==== Provided data ====
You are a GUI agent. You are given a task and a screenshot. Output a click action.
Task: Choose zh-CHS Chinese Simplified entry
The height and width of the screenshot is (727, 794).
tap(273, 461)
====
==== Provided data ====
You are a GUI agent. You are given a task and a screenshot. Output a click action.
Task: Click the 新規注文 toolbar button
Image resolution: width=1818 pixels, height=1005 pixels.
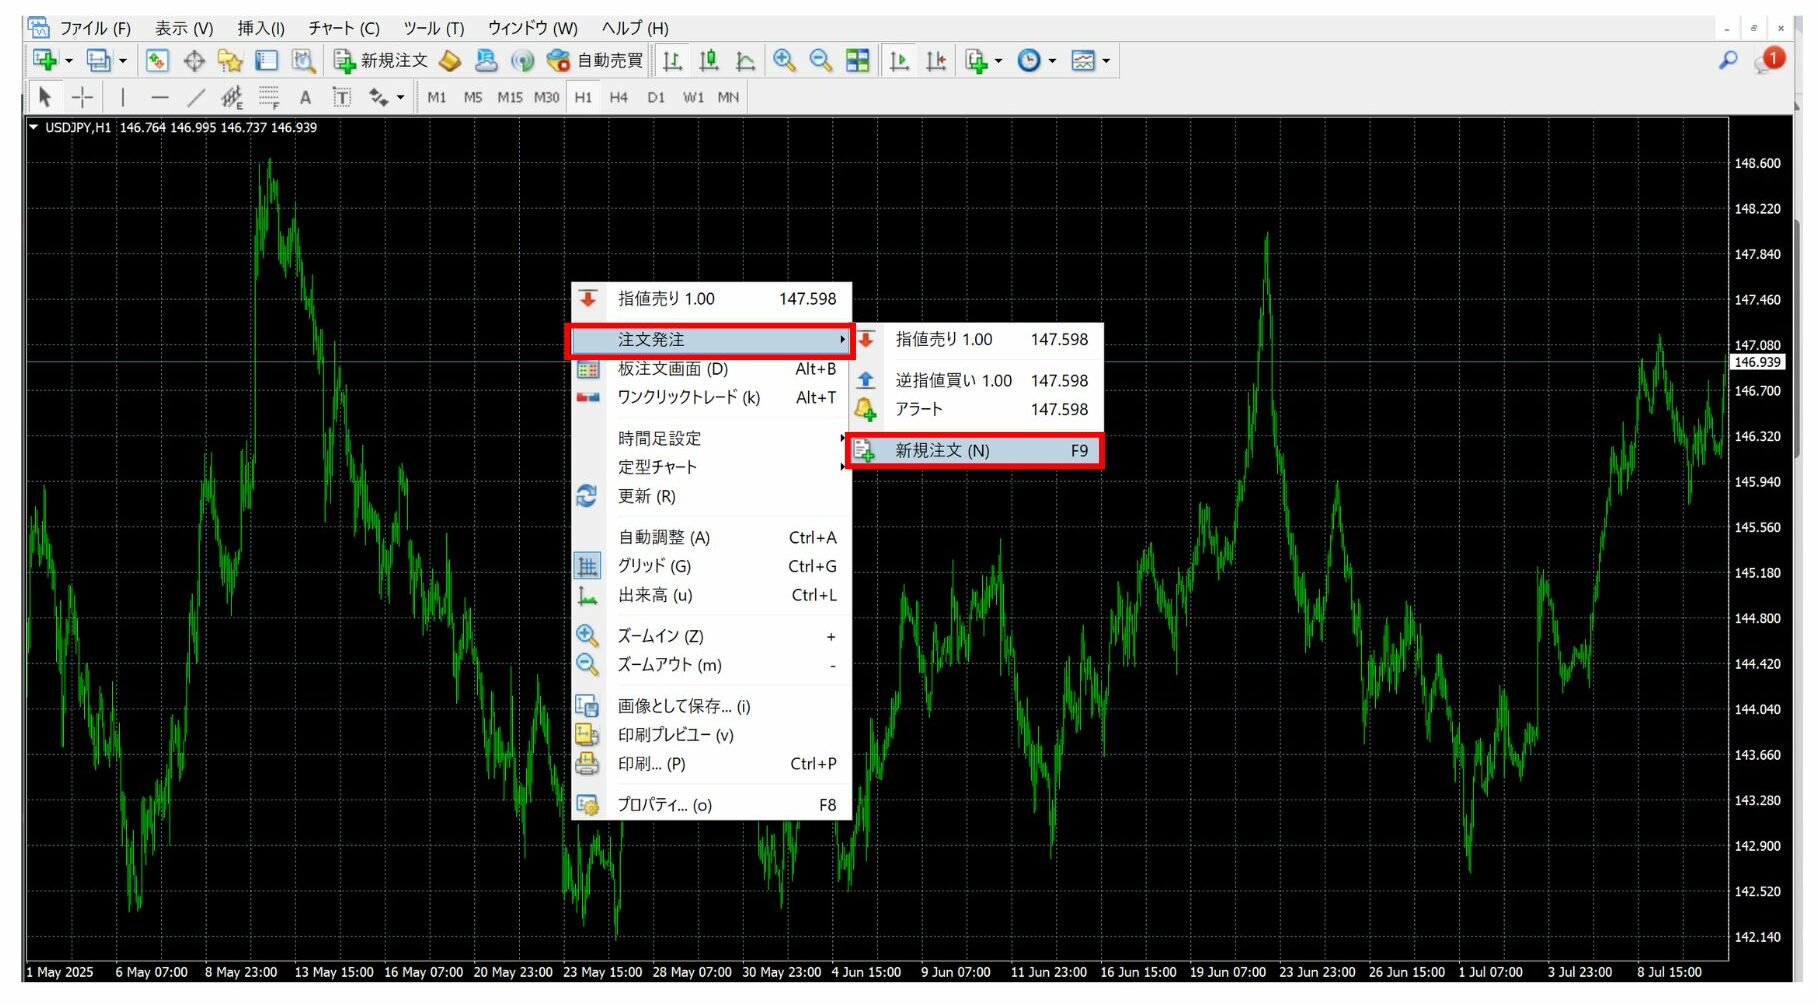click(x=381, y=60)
====
Count the lines of the material above that contain the string "width", matching case exactly, and give only the number.

§ **Exercise solution**:
2